Kevin Schott, the museum’s educational programs manager, said the museum perceived a big need for Global Guides.

“People are always asking us, ‘Well, what is it like today?’ ” he said. “We wanted to give a fuller picture of that.”

Al-Karfawi, who worked as a translator in Iraq, joined Global Guides after arriving in the U.S. with his wife and children last year.

“When I moved here, I felt so isolated,” he said. He was overjoyed when the opportunity at the Penn Museum opened up.

“Everything in this gallery is so personal,” he said. “I feel this is my life. This is what I’ve been through.”

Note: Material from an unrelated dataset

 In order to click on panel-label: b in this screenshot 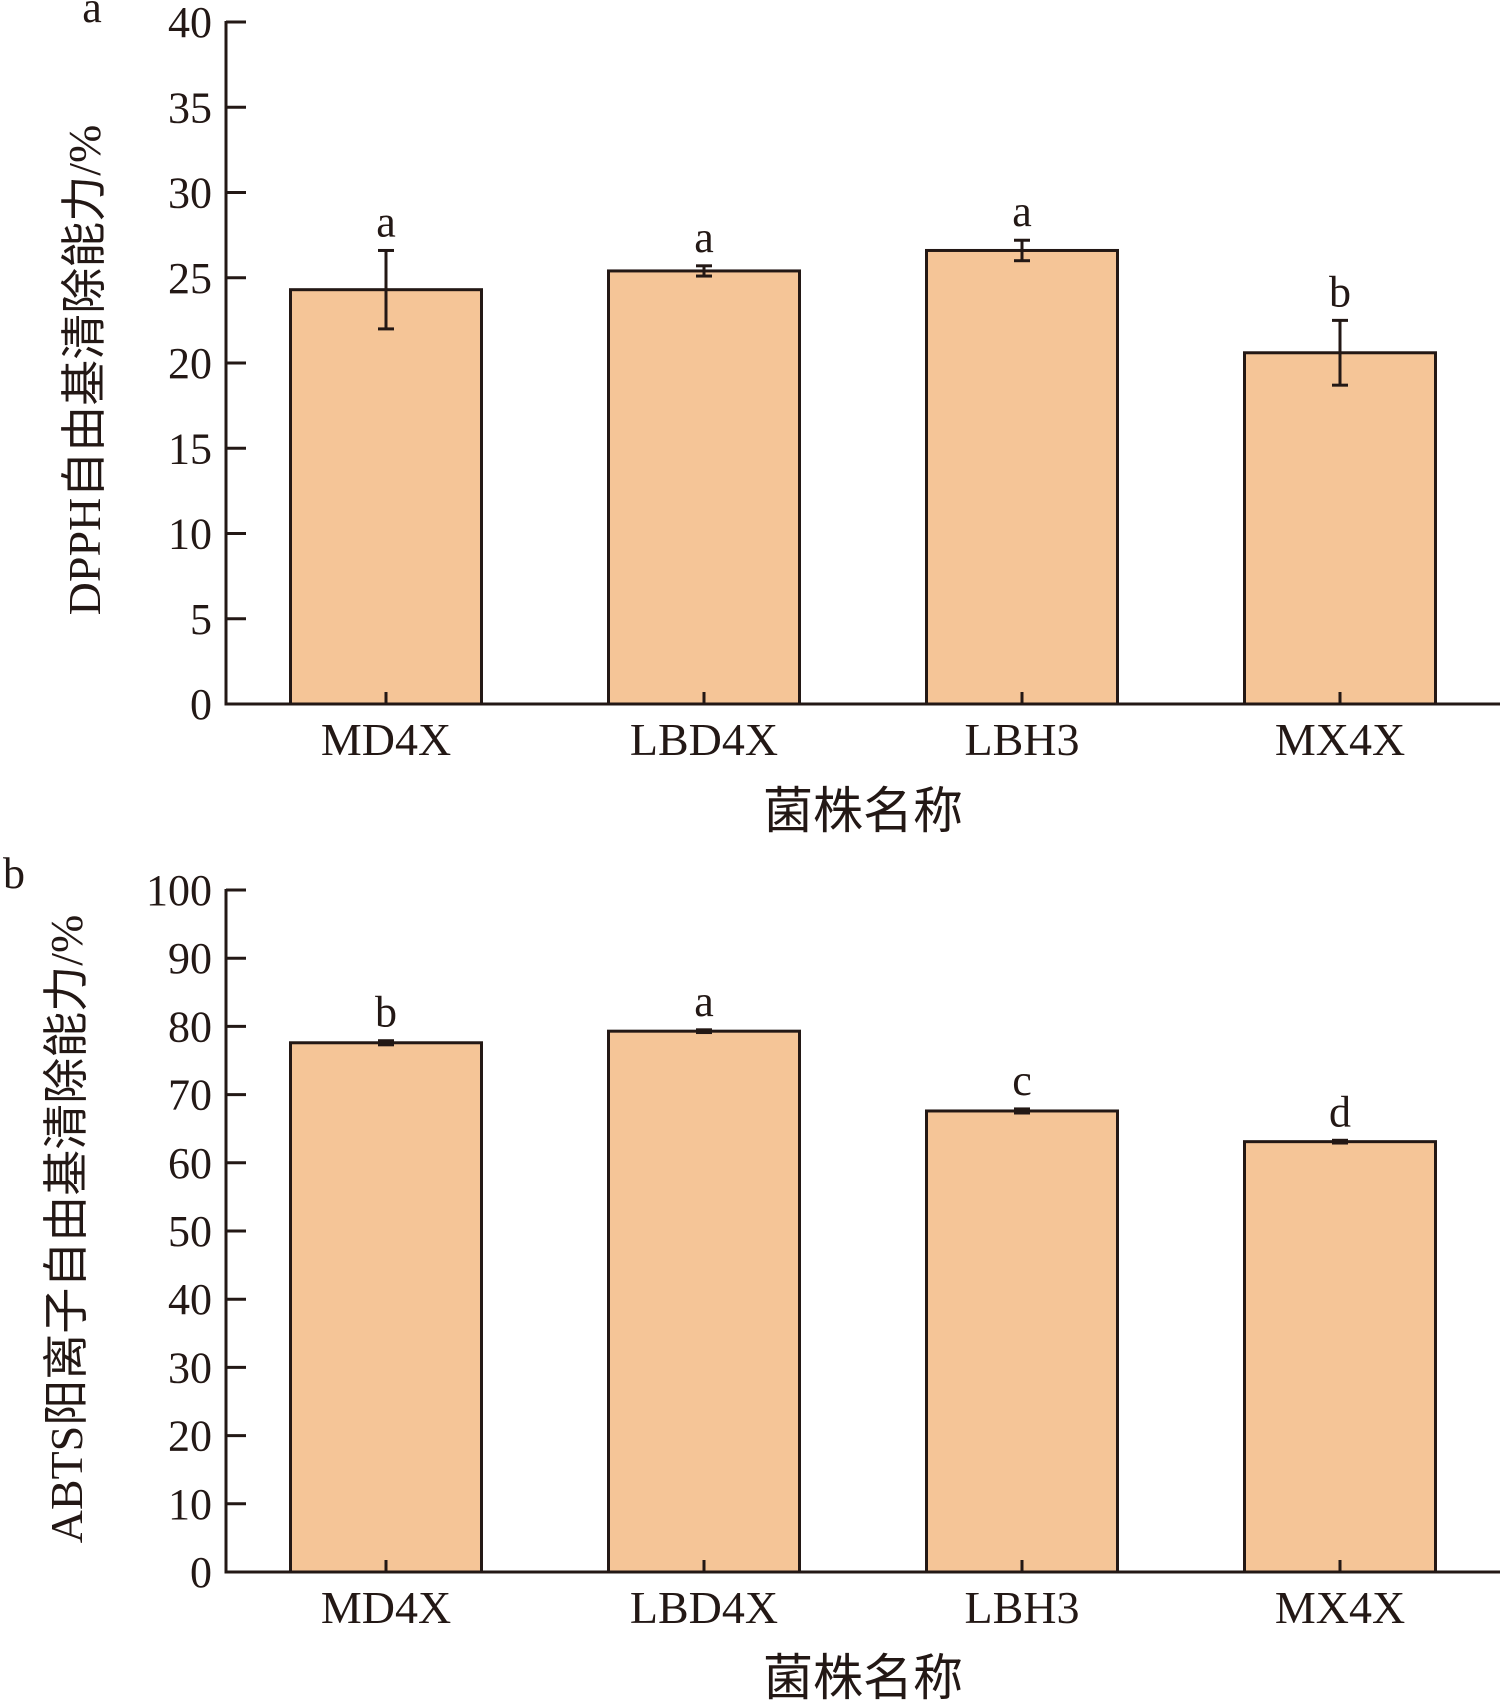, I will do `click(14, 874)`.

Al-Karfawi demonstrated the point to about two dozen visitors who signed up for his tour on a recent Saturday.

He paused by the installation focusing on the ancient town of Tepe Gawra, a small settlement that flourished in northern Iraq 7,000 years ago. He told the visitors about the heat of the country and how people sleep on rooftops, how, as a boy, he lay on his back and studied the beauty of the stars. He showed pictures. This is what Tepe Gawra was like, he said. This is what nighttime is like in the heat of the summer to this day, he said.

When Al-Karfawi and his group approached the gold-bedecked headdress of Queen Puabi, who ruled in the royal city of Ur 4,600 years ago, he became even more personal.

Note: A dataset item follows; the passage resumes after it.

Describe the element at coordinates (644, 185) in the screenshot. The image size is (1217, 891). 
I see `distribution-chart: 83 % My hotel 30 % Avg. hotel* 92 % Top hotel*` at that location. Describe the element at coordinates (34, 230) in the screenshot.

“Every time I stand next to Queen Puabi, I feel like I’m standing next to my grandma,” he said. “My grandma arranged her scarf similar to this, the same thing.”

Al-Karfawi pointed to the 20-foot-long black scarf elaborately wrapped around and around the manikin head of Puabi. He showed pictures on his iPad of Iraqi women wearing the same kind of headdress today. Once the scarf is in place, it can be decorated with ornamentation — exactly in the manner of Puabi.

“To me, it’s not just an object,” he said. “It reminds me of something I was born and raised with. My grandma was not an educated person, but she arranged the scarf similar to Puabi, and then they roll it over and tie it with a golden clip.”

When Al-Karfawi got to the clay tablet, he connected his childhood to 4,000 years of arguing between father and son. What does the tablet say? According to a translation, it is a dialog. The father asks his son, “Where are you going?” The boy says, “Nowhere.” To which the father says, “If you aren’t going anywhere, why are you wasting time? Get to school! Apply yourself at school!”

It’s an argument about homework.

“I was amazed!” Al-Karfawi tells his group. “It’s an argument that happened thousands of years ago. I was so annoyed as a child — I thought I was the only one going through this. Now I’m going through the same process. I have a son. He gives me the same exact answers. That’s why, to me, these are not just objects sitting in the Middle East gallery. These are my life. It is amazing to be close to all these pieces.”

Al-Karfawi has held the attention of his group through the entire tour.

Laura Foose, 19, a second-year archaeology student at Indiana University of Pennsylvania, said she “enjoyed that he was relating it to his own experience and bringing it into today.”

“It’s not just what happened thousands of years ago,” she said. “A lot of the culture is translated over time and is still very present. You can learn anything from a textbook; it’s very different when you’ve learned it from someone firsthand.”